De auteur concludeert dat het prejudiciële oordeel van het Hof op zich duidelijkheid over (het ontbreken van) het recht op verkrijging van een integraal afschrift verschaft. Hoewel verzekeraars op verzoek van een benadeelde nog steeds een volledig overzicht dienen te verstrekken van de door hen verwerkte persoonsgegevens, volgt uit het oordeel van het Hof dat zij niet verplicht zijn van alle op dat overzicht voorkomende gegevensdragers een (integrale) kopie te verstrekken. Verzekeraars kunnen vanaf nu volstaan met andere wijzen van verstrekking, zolang die verstrekking maar begrijpelijk is en de benadeelde daardoor in staat wordt gesteld kennis te nemen van de daarin verwerkte persoonsgegevens en te controleren of die gegevens juist zijn en verwerkt in overeenstemming met de Richtlijn en de Wbp.

Een aantal andere aspecten dat van belang is voor het medisch beoordelingstraject bij letselschades blijft in het arrest echter onbesproken of wordt daarin onvoldoende beantwoord. Dit geldt ten aanzien van de vraag of een medische analyse wel of geen persoonsgegeven is. Ook blijft de vraag in hoeverre interne notities, indien zij onder de reikwijdte van de Richtlijn en daarmee indirect onder art. 43 sub e Wbp vallen, van het inzagerecht kunnen worden uitgezonderd. Voor de afwikkeling van letselschades blijft het arrest op deze punten onduidelijk.
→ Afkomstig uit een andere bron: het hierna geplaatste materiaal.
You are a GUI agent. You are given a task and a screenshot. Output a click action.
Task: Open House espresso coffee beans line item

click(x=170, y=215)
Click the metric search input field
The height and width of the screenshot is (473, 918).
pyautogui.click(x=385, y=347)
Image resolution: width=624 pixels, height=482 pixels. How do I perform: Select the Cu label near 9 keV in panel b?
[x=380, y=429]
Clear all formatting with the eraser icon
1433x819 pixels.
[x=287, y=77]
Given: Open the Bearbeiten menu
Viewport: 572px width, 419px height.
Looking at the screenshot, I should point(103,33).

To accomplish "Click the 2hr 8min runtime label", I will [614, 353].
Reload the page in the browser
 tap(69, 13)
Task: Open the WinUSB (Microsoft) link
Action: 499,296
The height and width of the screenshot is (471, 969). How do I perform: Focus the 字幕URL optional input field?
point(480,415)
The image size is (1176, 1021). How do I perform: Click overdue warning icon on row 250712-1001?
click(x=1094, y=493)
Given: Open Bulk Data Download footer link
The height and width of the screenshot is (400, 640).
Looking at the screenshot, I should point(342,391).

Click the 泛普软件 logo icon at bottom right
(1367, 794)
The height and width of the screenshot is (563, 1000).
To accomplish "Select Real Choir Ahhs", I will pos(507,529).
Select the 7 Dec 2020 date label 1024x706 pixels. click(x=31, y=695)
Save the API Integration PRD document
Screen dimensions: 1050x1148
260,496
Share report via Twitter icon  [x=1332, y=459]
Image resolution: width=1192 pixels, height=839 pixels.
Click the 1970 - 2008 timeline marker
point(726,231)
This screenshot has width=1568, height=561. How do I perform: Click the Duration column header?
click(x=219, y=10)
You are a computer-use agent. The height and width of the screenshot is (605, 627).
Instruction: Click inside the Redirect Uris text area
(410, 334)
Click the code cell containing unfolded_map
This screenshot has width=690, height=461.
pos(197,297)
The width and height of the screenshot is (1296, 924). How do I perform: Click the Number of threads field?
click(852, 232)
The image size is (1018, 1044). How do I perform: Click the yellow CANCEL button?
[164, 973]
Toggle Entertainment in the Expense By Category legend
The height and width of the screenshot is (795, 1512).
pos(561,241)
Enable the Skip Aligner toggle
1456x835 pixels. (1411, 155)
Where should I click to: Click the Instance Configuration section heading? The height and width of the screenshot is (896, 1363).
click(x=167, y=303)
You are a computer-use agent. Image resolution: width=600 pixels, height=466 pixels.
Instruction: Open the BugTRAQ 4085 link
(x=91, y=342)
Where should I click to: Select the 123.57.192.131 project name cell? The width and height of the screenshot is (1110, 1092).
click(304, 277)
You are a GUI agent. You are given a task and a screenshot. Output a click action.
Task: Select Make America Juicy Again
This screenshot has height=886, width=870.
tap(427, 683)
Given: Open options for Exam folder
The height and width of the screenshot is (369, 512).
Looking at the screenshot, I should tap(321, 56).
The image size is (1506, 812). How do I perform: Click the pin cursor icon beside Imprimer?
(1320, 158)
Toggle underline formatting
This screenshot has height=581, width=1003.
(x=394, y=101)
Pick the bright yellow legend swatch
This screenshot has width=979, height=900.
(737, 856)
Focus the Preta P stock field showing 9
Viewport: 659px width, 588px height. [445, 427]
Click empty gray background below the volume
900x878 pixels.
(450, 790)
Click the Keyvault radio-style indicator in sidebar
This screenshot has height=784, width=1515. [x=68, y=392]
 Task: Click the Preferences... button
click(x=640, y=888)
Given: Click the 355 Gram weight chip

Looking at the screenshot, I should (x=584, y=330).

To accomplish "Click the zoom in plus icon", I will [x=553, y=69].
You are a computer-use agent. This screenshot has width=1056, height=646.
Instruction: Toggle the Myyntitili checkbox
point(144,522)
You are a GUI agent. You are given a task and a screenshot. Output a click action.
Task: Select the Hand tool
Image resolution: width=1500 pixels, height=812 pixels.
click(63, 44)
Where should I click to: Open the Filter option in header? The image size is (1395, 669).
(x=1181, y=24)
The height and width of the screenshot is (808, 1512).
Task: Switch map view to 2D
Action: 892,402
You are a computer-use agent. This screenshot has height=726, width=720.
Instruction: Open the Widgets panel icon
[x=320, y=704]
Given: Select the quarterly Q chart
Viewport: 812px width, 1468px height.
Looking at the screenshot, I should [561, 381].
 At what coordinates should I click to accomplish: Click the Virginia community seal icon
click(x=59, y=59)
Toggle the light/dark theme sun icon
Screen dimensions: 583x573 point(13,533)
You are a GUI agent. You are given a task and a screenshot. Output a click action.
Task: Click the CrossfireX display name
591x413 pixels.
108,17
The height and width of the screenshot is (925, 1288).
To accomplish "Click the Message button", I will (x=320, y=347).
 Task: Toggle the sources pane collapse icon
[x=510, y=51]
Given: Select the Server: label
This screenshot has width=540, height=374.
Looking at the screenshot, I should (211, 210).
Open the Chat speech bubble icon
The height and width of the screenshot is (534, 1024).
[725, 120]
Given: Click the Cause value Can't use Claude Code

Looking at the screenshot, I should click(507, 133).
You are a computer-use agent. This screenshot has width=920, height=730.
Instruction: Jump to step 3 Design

Wat de auteur betreft is dat niet erg bezwaarlijk. Volgens hem is er bij de afwikkeling van personenschades en het medisch beoordelingstraject allang een andere weg ingeslagen. De Medische Paragraaf voorziet er immers in dat het medisch advies en de totstandkoming daarvan transparant en controleerbaar zijn. Onderdeel daarvan is de goede praktijk dat medische adviezen waar partijen zich op beroepen over en weer ter beschikking worden gesteld. Bij het formuleren van deze goede praktijk is door de opstellers van de Medische Paragraaf uitvoerig stilgestaan bij het feit dat de medisch adviseur in zijn hoedanigheid van arts verplicht is zich open en toetsbaar op te stellen en is rekening gehouden met hetgeen daaromtrent in de literatuur, de (tucht)rechtspraak en de regelgeving is bepaald. Hoewel de Medische Paragraaf niet van toepassing is op de aansprakelijkheidsvraag bij medische aansprakelijkheidskwesties, wordt er op initiatief van De Letselschade Raad gewerkt aan de GOMA 2.0. Doel is onder meer het completeren van de huidige GOMA met de Medische Paragraaf. Mogelijk is daarin plaats voor eenzelfde goede praktijk als die in de Medische Paragraaf is opgenomen.

Naar mening van de auteur past niet dat verzekeraars de recente prejudiciële beslissing van het Hof aanwenden om alsnog inzage te weigeren in (de medische analyse van) medische adviezen waarop zij zich in hun standpuntbepaling jegens de benadeelde beroepen. Door dergelijke adviezen integraal aan benadeelden te verstrekken valt bovendien te verwachten dat de discussie over inzage in andere stukken, waaronder notities en analyses die slechts zijn bedoeld voor intern overleg en beraad, uiteindelijk geheel zal verstommen.